Efficient Realization of Vinculum Vedic BCD Multipliers for High Speed Applications

Show more

1. Introduction

Designing of hardware units for decimal arithmetic is a growing interest among researchers to achieve better latency and throughput for highly complex, accurate fast computation required in business and commercial applications. The basic binary number system can be used for decimal arithmetic operations but it requires conversions at both ends. These conversions will take significant amount of processing time which increases delay. Binary and Decimal number system supports integer and fractional parts in numbers and the system which uses fractional numbers may result in lack of accuracy which in turn has a greater −ve impact on commercial, financial and tax applications. To solve these problems, interest in hardware design of decimal arithmetic is growing. This has led to the incorporation of specifications of decimal arithmetic in the IEEE-754 2008 standard for floating-point arithmetic [1] . With high performance and low resource usage it is expected to facilitate the implementation of business applications [2] [3] . In DFP formats, multipliers play an important role in multiplication of mantissas. Among all arithmetic operations, multiplication is a complex operation. To speed up this operation, different methods were explained in the literature: Mixed Binary and BCD Approach [4] , Multiplication via Carry Save Addition [5] , Efficient Partial Product Generation [6] , using Radix-10 multipliers [7] [8] [9] , Parallel Decimal Multipliers [10] [11] [12] [13] , Compressor Trees for partial product reduction [14] , Multi operand Decimal Adders [15] [16] , Redundant BCD and Signed Digit Adders [17] [18] , High performance vedic decimal multiplier using binary to BCD converter [19] , Vinculum BCD Multiplier (VBCD multiplier) [20] [21] . In our earlier approach in [20] , we had proposed a vinculum BCD multiplier based on Ten’s complement method. There also we used vertical cross wire method to generate partial products but the generated partial products were checked for +ve or −ve and if it is −ve, it was passed through Ten’s complemented circuit and those products were given to the adder circuit.

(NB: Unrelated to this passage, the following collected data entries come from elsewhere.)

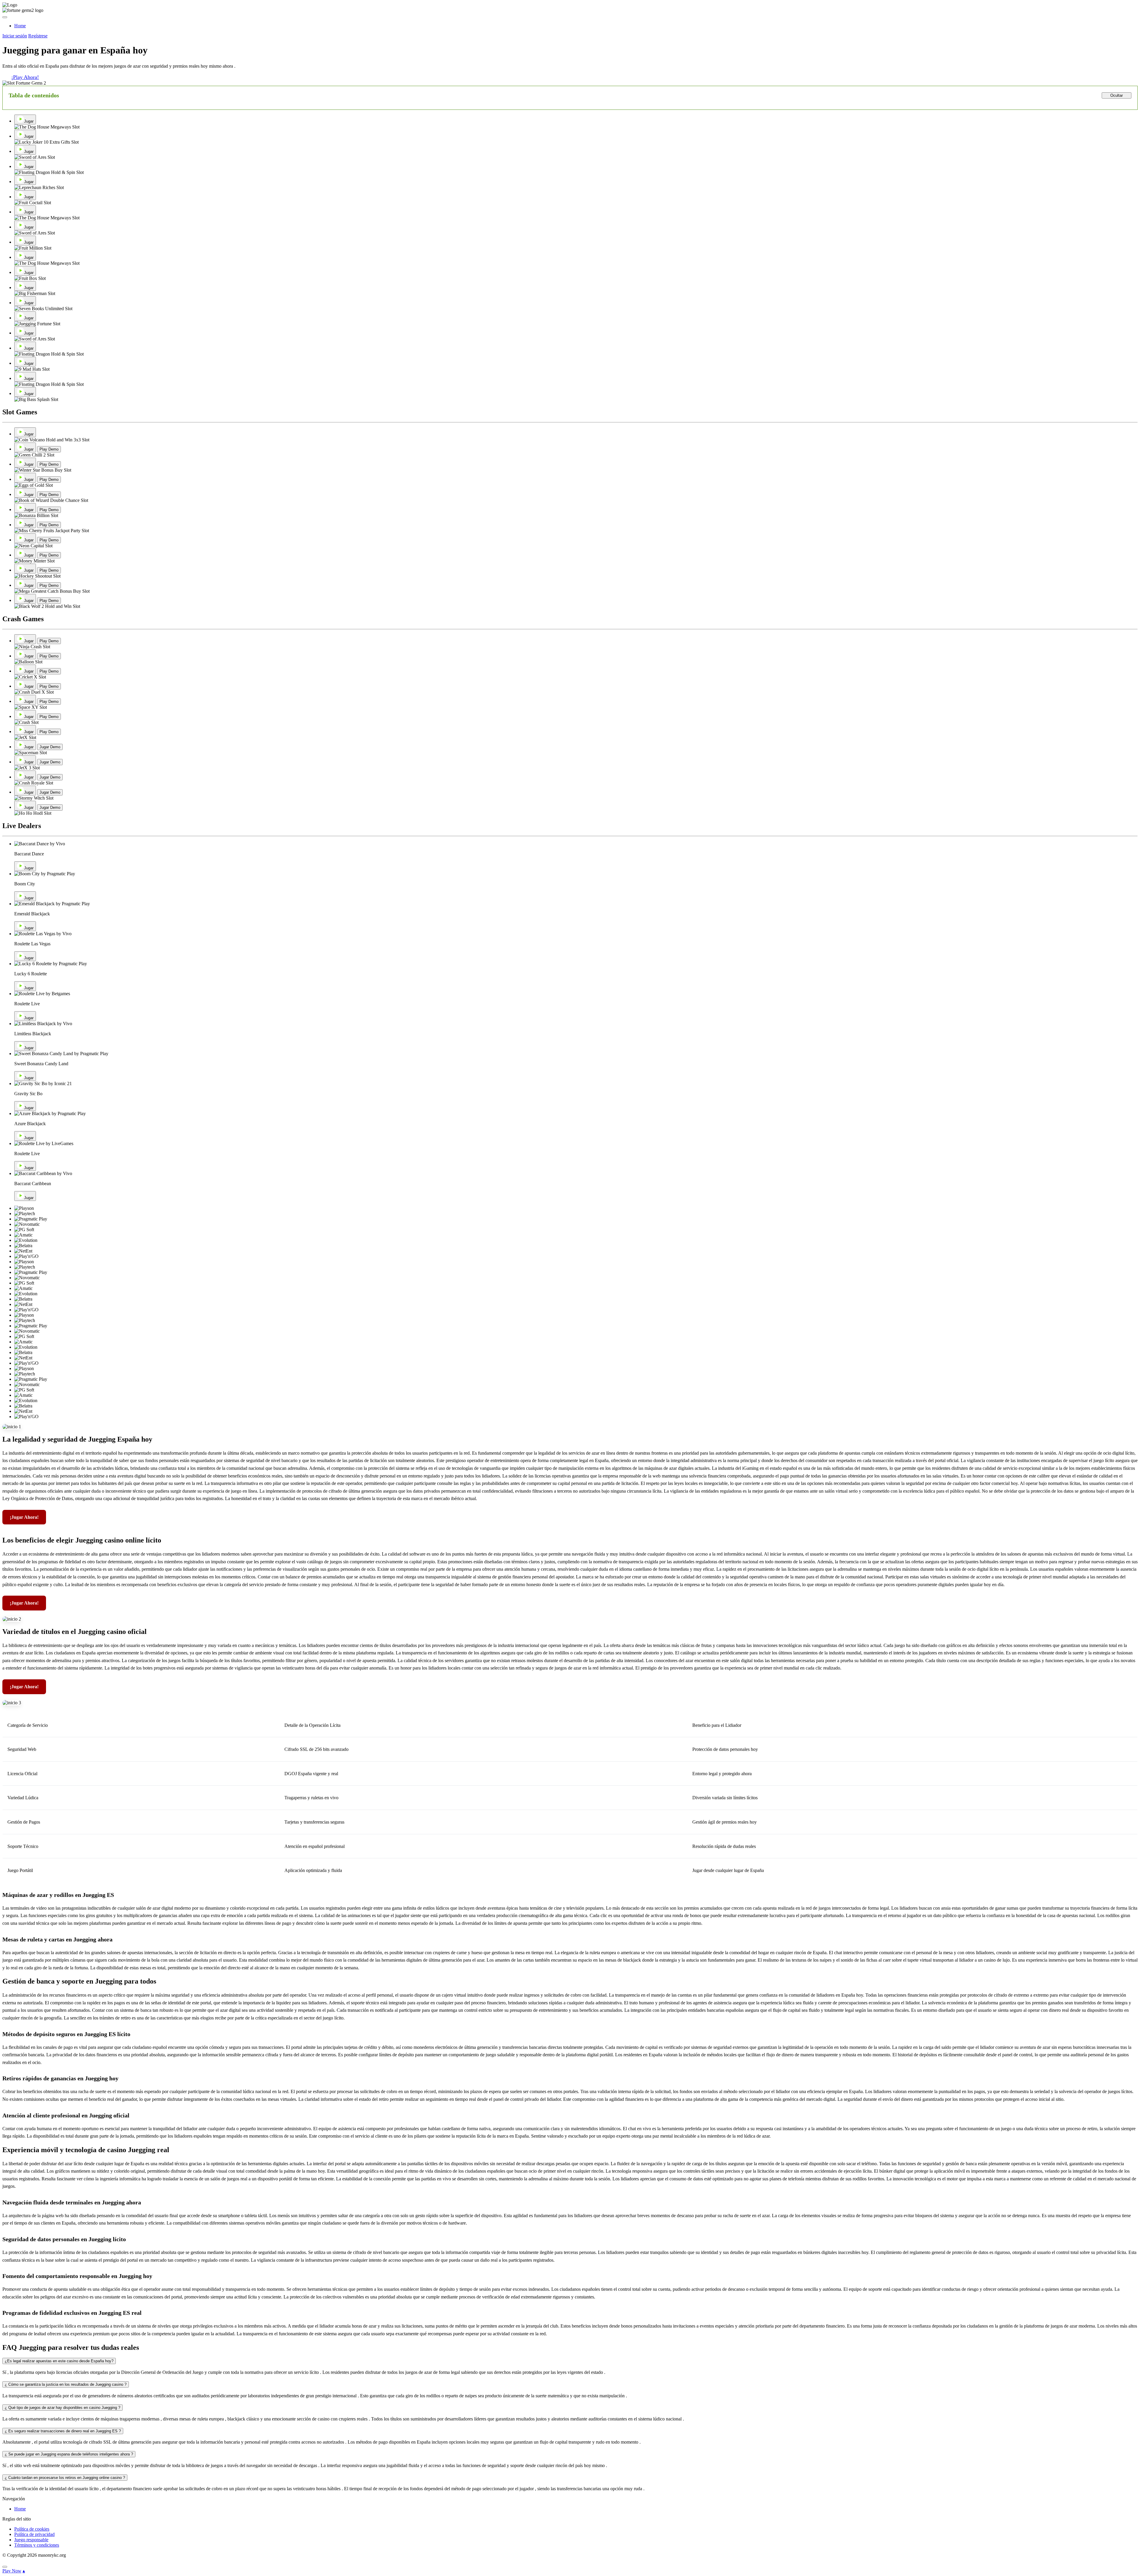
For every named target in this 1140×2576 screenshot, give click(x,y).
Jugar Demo (49, 747)
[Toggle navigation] (4, 17)
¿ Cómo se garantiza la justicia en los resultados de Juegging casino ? (65, 2384)
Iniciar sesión (14, 35)
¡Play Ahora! (25, 77)
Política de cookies (31, 2528)
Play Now (11, 2570)
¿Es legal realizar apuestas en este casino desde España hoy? (59, 2361)
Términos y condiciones (36, 2545)
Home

In this paper, a vedic BCD multiplier based on vinculum number system is proposed. It uses the same vertical and cross wire method as used in [21] for generation of partial products. However, the number system used is different. The proposed system uses a unique number set {0, 1, 2, 3, 4, 5, $\stackrel{\xaf}{4},\stackrel{\xaf}{3},$ $\stackrel{\xaf}{2},\stackrel{\xaf}{1}$ }, in which -ve numbers represented in two’s complement forms [24] . The advantage of this code is same binary architectures can be used for designing. VBCD adders are used to add partial products. The correction logic is included in the adder block itself where the output of the VBCD adder is a valid vinculum output. This design is referred to as signed because it uses both +ve and −ve number digits.

The proposed VBCD multiplier is different from [20] in the following aspects.

1) Representation of vinculum number system in which each digit is represented using 4 bits. 2) Parallel VBCD adders and multi operand VBCD adders are used to add partial products. Our simulation results indicate that this approach is viable and efficient. The synthesis results show an improvement in speed.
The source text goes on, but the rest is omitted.